National Identification Numbers for Health Care Plans

All health insurance plans would be issued numbers for tracking purposes. These would likely to be similar to group numbers issued today along with a base number to identify the plan name (e.g. Blue Cross).

National Standard Employer Identification Number (EIN)

These are currently issued and maintained by the IRS.

Security Rules to Protect Patient Confidentiality of and Access to Health Records.

Standards will be designed to protect all electronic health information from improper access or alteration, and to protect against loss of records.

The Secretary's recommendations for Federal privacy legislation would authorize uses of individuals identifiable health information without direct consent for:

Health care and payment.
Health oversight (e.g. law enforcement, government agencies investigating or paying for health care, professional licensure and discipline systems, regulators such as insurance commissioners, accreditation and quality review bodies).
Public health, including public health surveillance.
Health research, under certain limited conditions.
Emergency purposes.
Health data collection by state agencies.

All health plans, health care providers, and health care clearinghouses that maintain or transmit health information electronically will be required to establish and maintain responsible and appropriate safeguards to ensure the integrity and confidentiality of the information. All firms that transmit or maintain information will need to develop:

A security plan.
Provide training for employees.
Secure physical access to records (e.g. where backup diskettes are stored, location of a backup personal system, remote hot site operations, and secure off-site storage electronic media).
Authorizations to release information would be required to specify:
The information to be disclosed.
Who would get the information?
When the authorization would expire.
If authorization were sought so that a covered entity may sell or barter the information, the covered entity would have to disclose this fact on the authorization form.

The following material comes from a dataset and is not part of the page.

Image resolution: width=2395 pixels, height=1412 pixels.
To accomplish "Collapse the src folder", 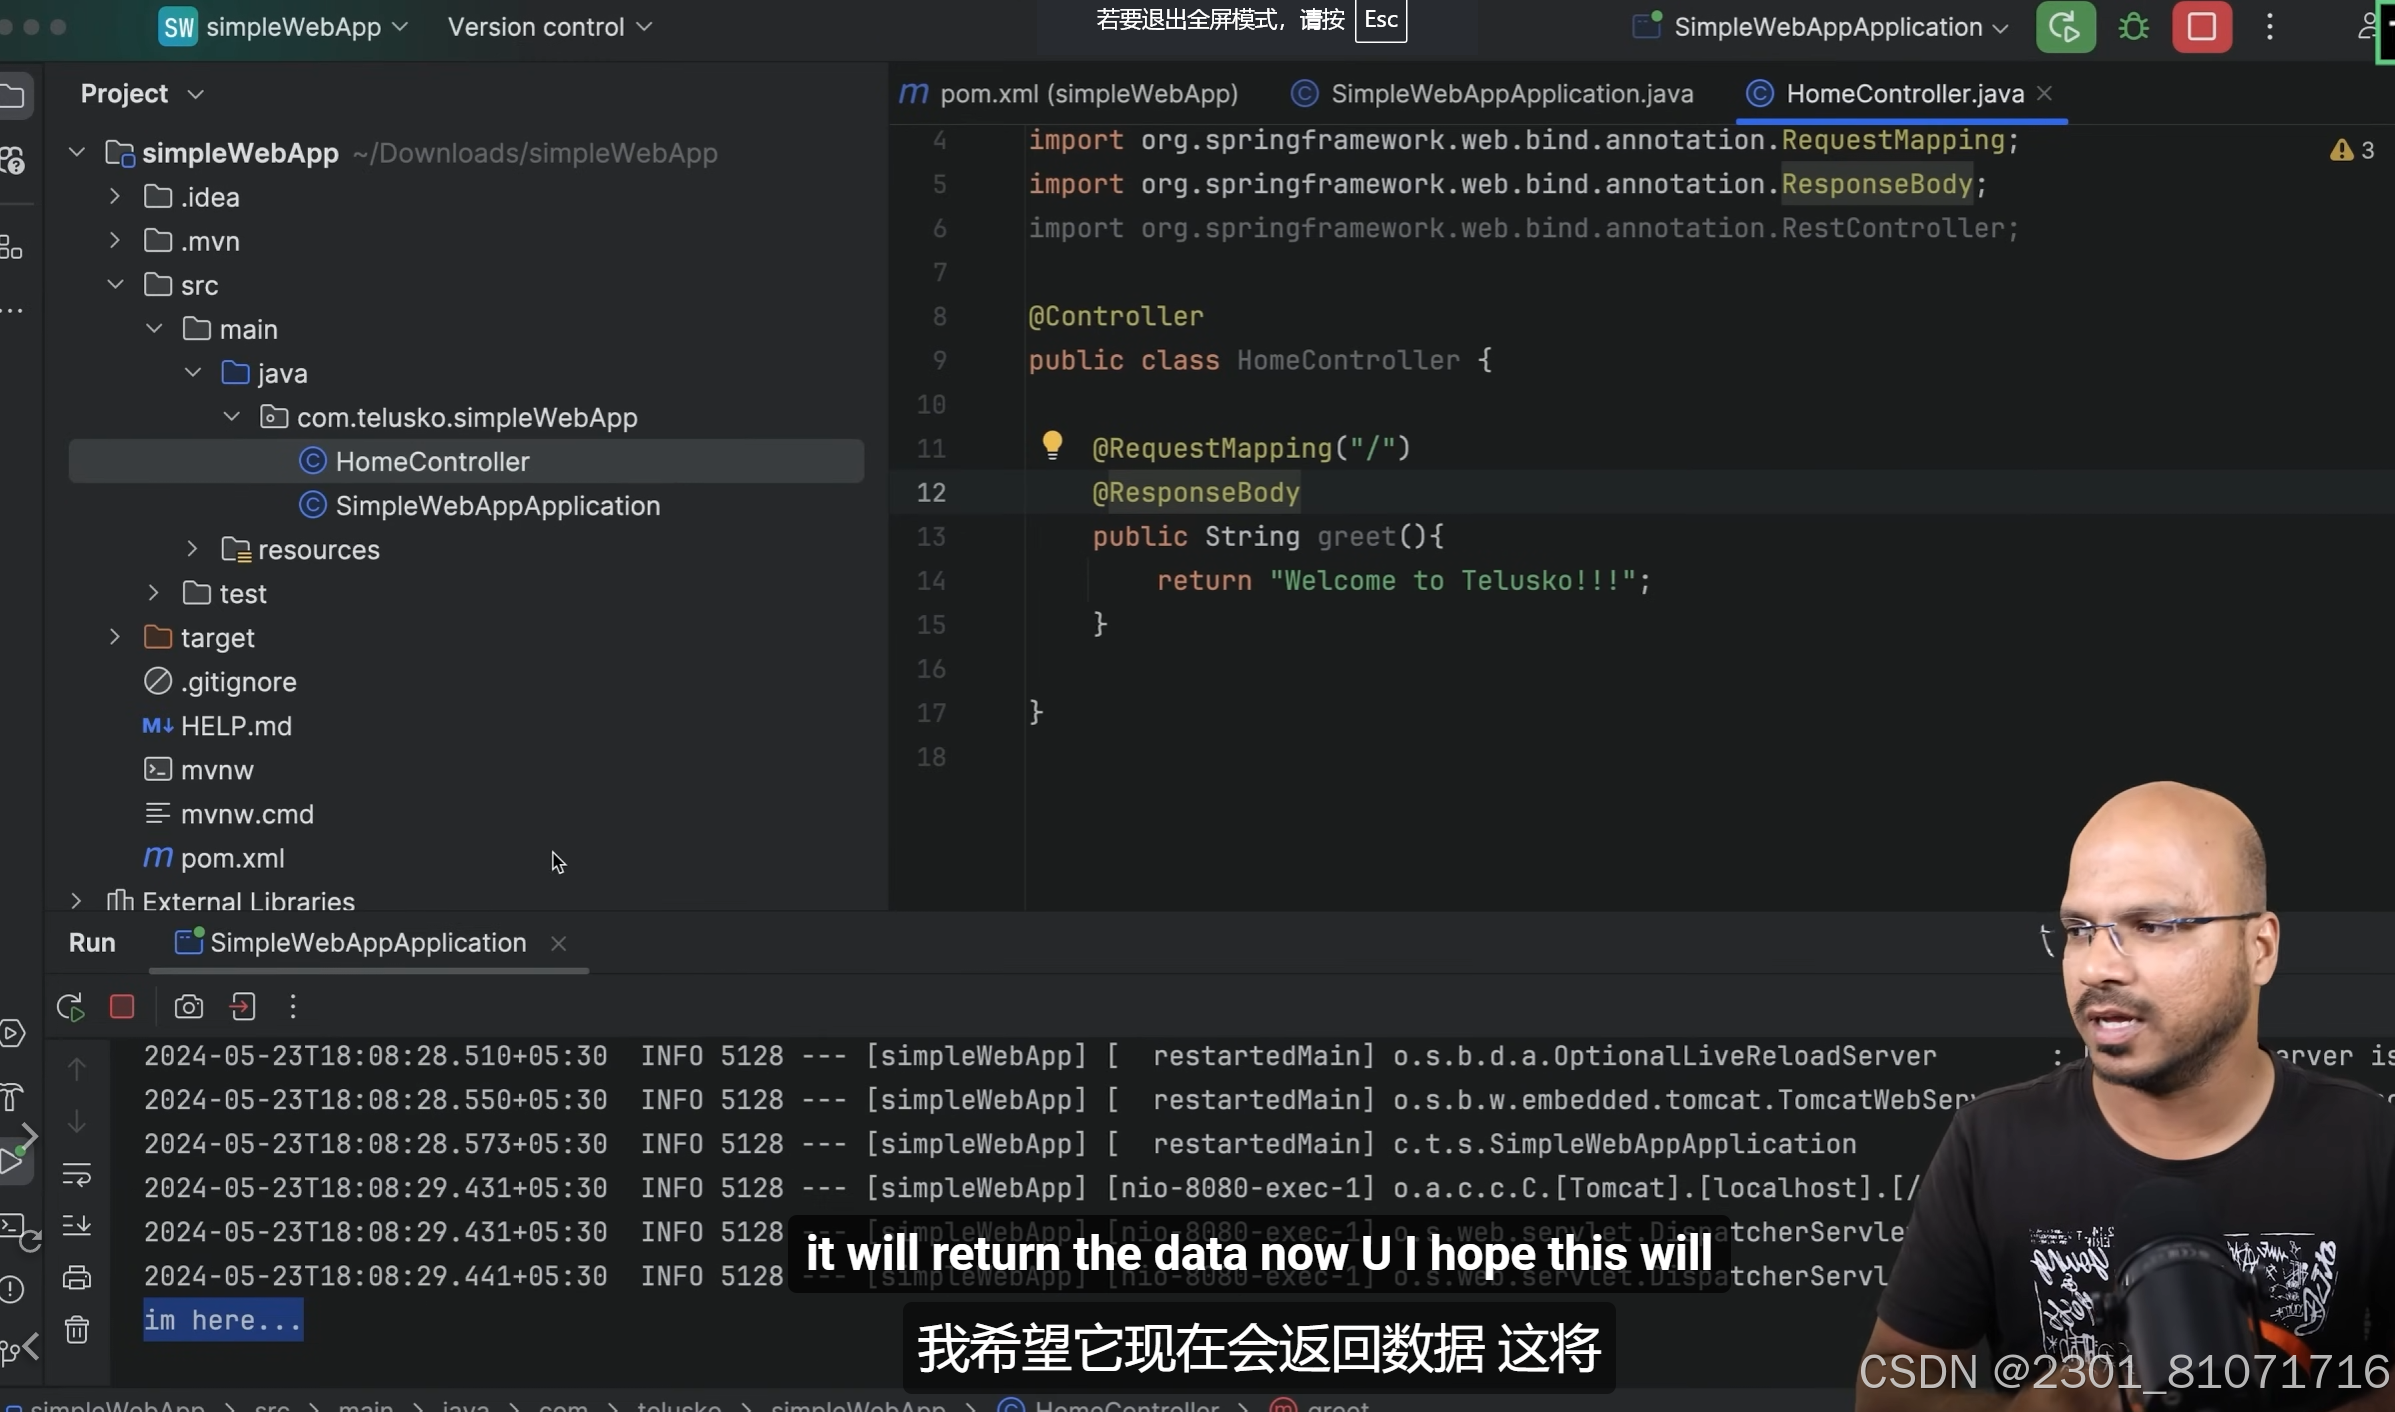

Each entity must access potential risks and vulnerabilities to individual health data in its possession. It must develop, implement and maintain appropriate security measures. These measures must be documented and kept current. Policies and practice recommended were:

Security and confidentiality policies:
Chain of trust partner agreements
Routine and non-routine receipt, manipulation, storage, dissemination, transmission, and/or disposal of health information.
Information security officers.

Education and training programs would include vulnerabilities of the health information in entity's possession, procedures that must be followed, virus protection, password management, personnel security, and termination procedures. Specifically:

Access controls (e.g. establish and maintain formal, documented policies and procedures for granting different levels of access).
Audit trails (e.g. requirement for ongoing internal audit process such as logins, file accesses, security incidents).
Physical security and disaster recovery that includes: periodic backup of data having critical facilities for continuing operations, having a disaster recovery procedure in place, testing and revision procedures, security configuration management, security incident procedures and security management process.
Protections of remote access points.
Protection of external electronic communications.
Software discipline.
Systems assessment such as: evaluation of computer systems and network design.

The proposal includes an electronic signature standard, which specifies that a digital signature be used when an electronic signature is required for one of the standard transactions specified in the law. Individuals would have the right to:

Receive a written notice of information practices from health plans and providers.
Obtain access to protected information about them, including a right to inspect and obtain a copy of the information.
Request amendment or correction of protected health information that is inaccurate or incomplete.
Receive an accounting of the instances where protected health information about them has been disclosed by an entity for purposes other than treatment, payment, or health care operations (subject to certain time-limited exceptions for disclosures to law enforcement and oversight agencies).